What is needed: Beginning with the line that holds "The width and", copy each line exactly through the end of the entries, but leave the pictures out.

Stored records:
- Opening Delimiter -

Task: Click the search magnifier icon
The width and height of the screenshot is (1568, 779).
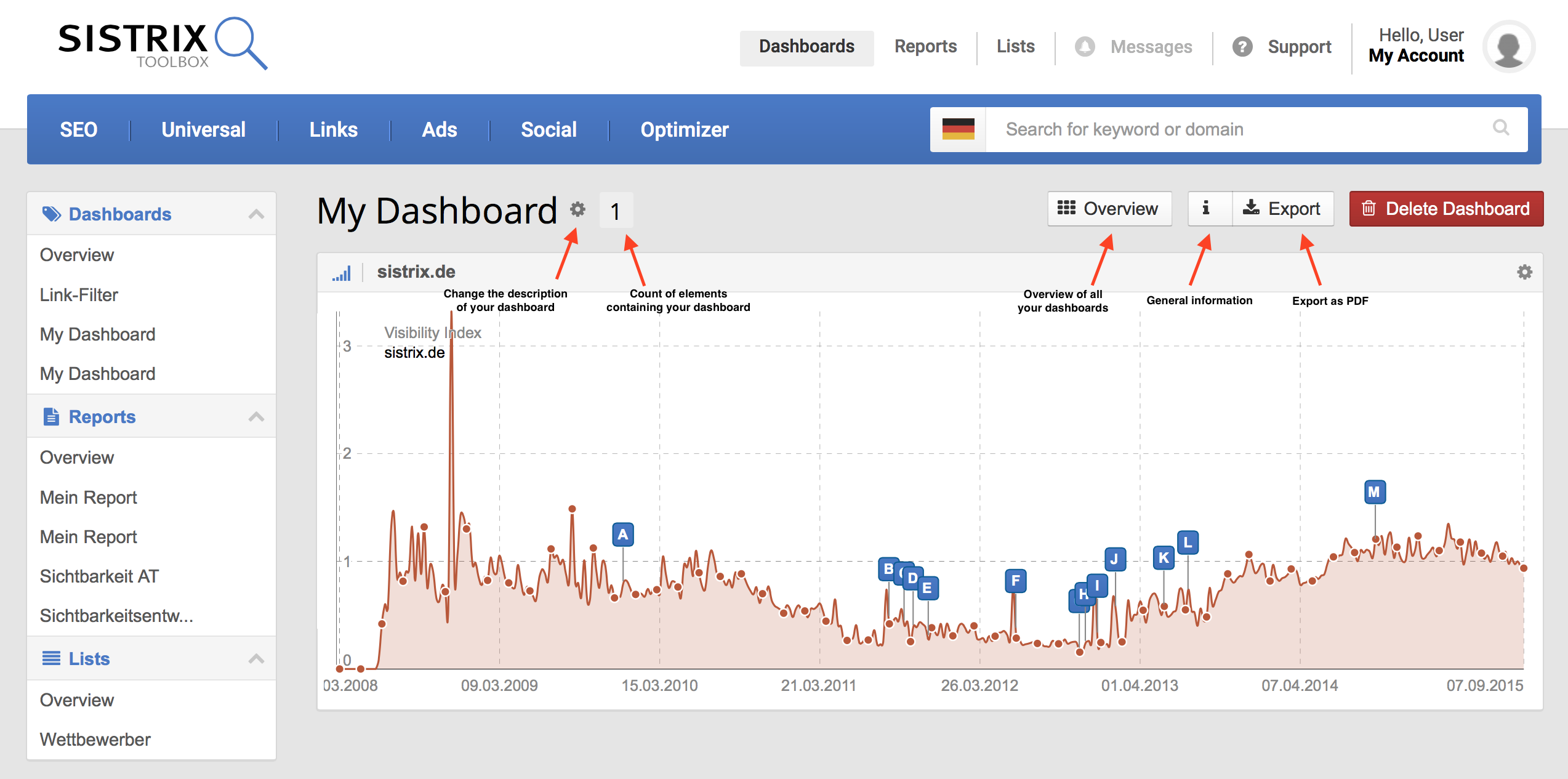Action: (1501, 128)
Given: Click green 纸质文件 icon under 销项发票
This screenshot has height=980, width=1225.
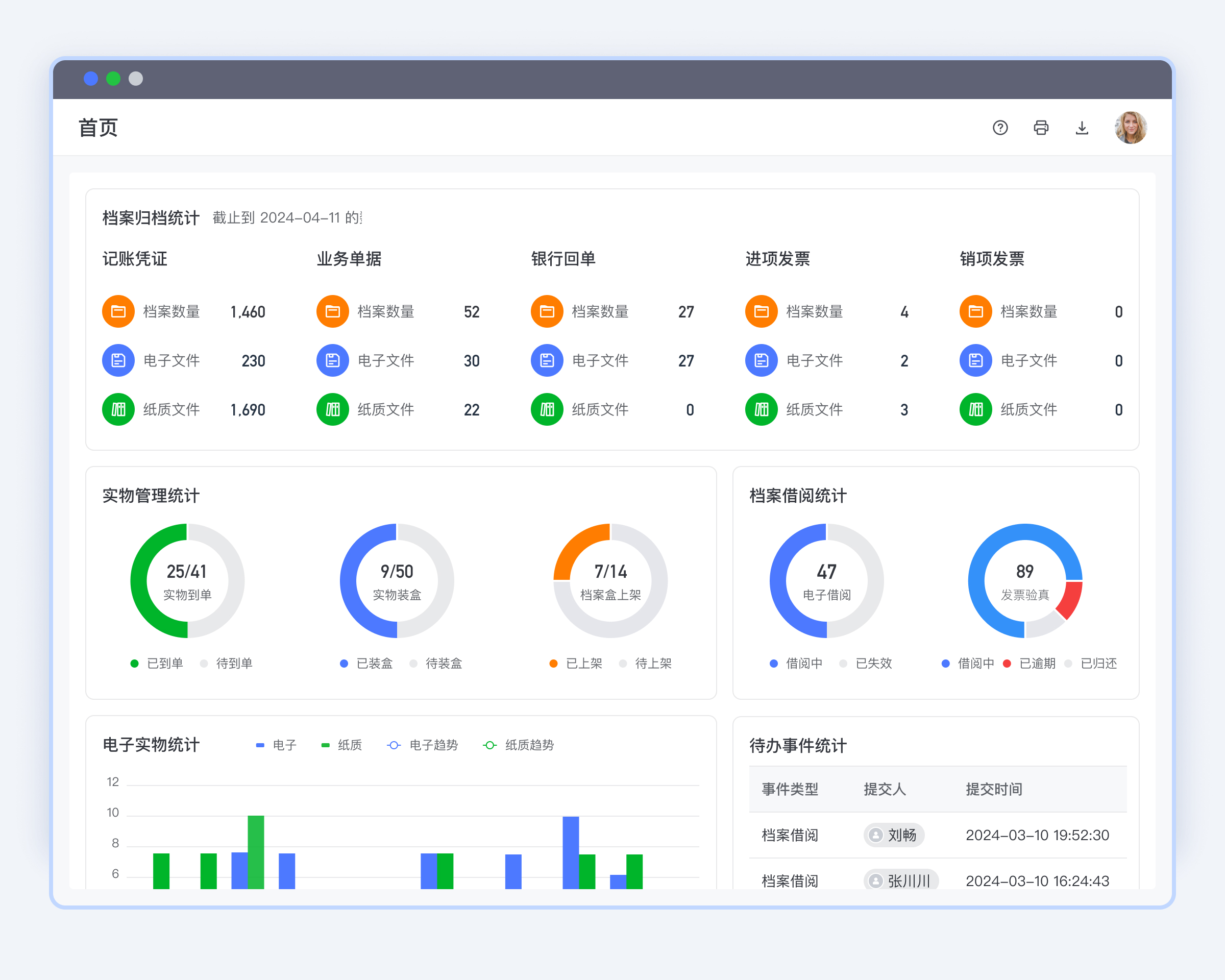Looking at the screenshot, I should point(975,409).
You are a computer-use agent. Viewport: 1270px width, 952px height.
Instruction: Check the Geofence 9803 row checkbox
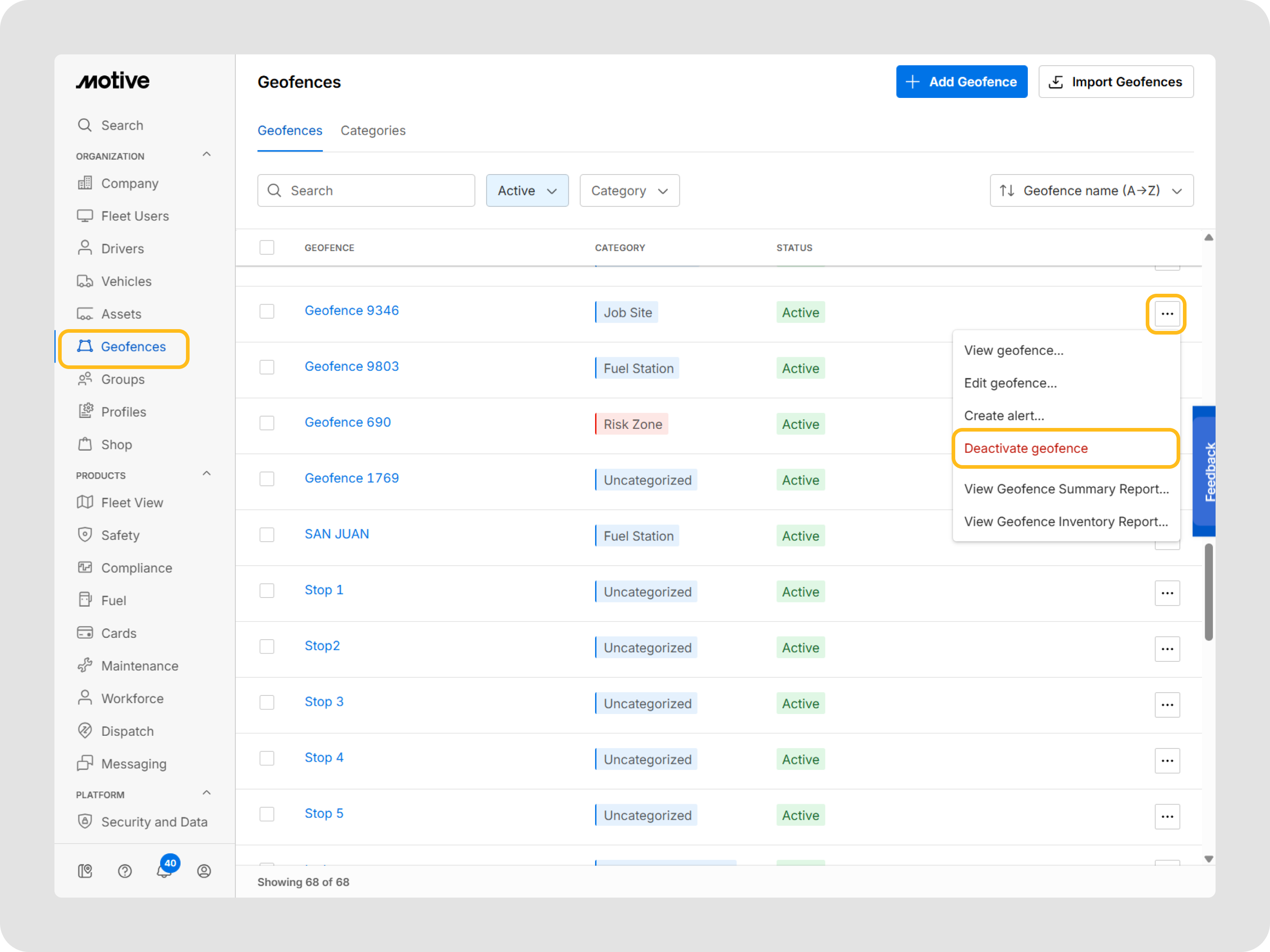267,367
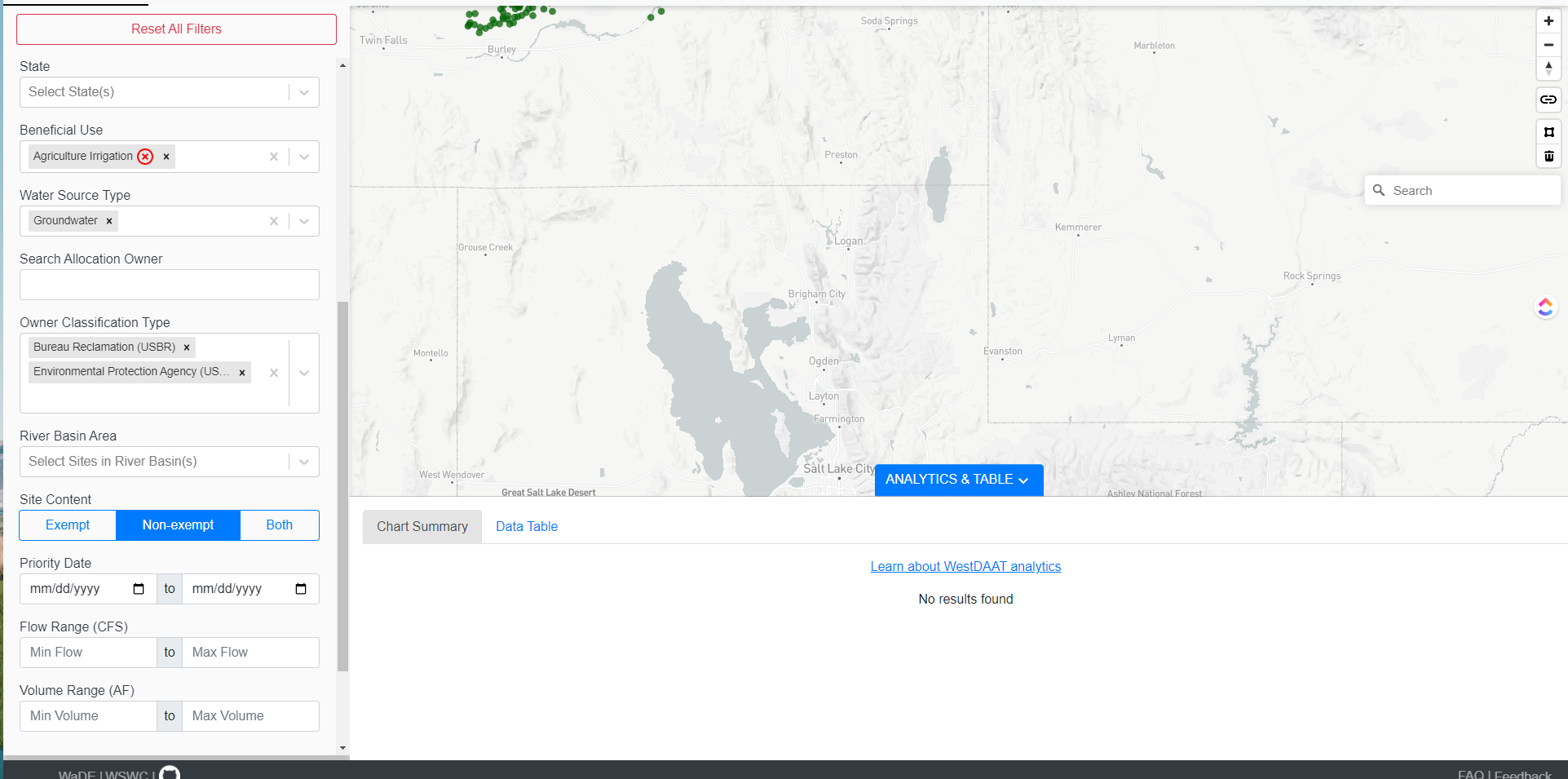This screenshot has height=779, width=1568.
Task: Open the River Basin Area dropdown
Action: pyautogui.click(x=303, y=461)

- Closing Delimiter -

Response:
The width and height of the screenshot is (1568, 779).
Action: (1501, 128)
Given: Click green 纸质文件 icon under 销项发票
This screenshot has height=980, width=1225.
Looking at the screenshot, I should point(975,409).
You are a computer-use agent. Viewport: 1270px width, 952px height.
Instruction: Check the Geofence 9803 row checkbox
267,367
This screenshot has height=779, width=1568.
Task: Open the River Basin Area dropdown
Action: pyautogui.click(x=303, y=461)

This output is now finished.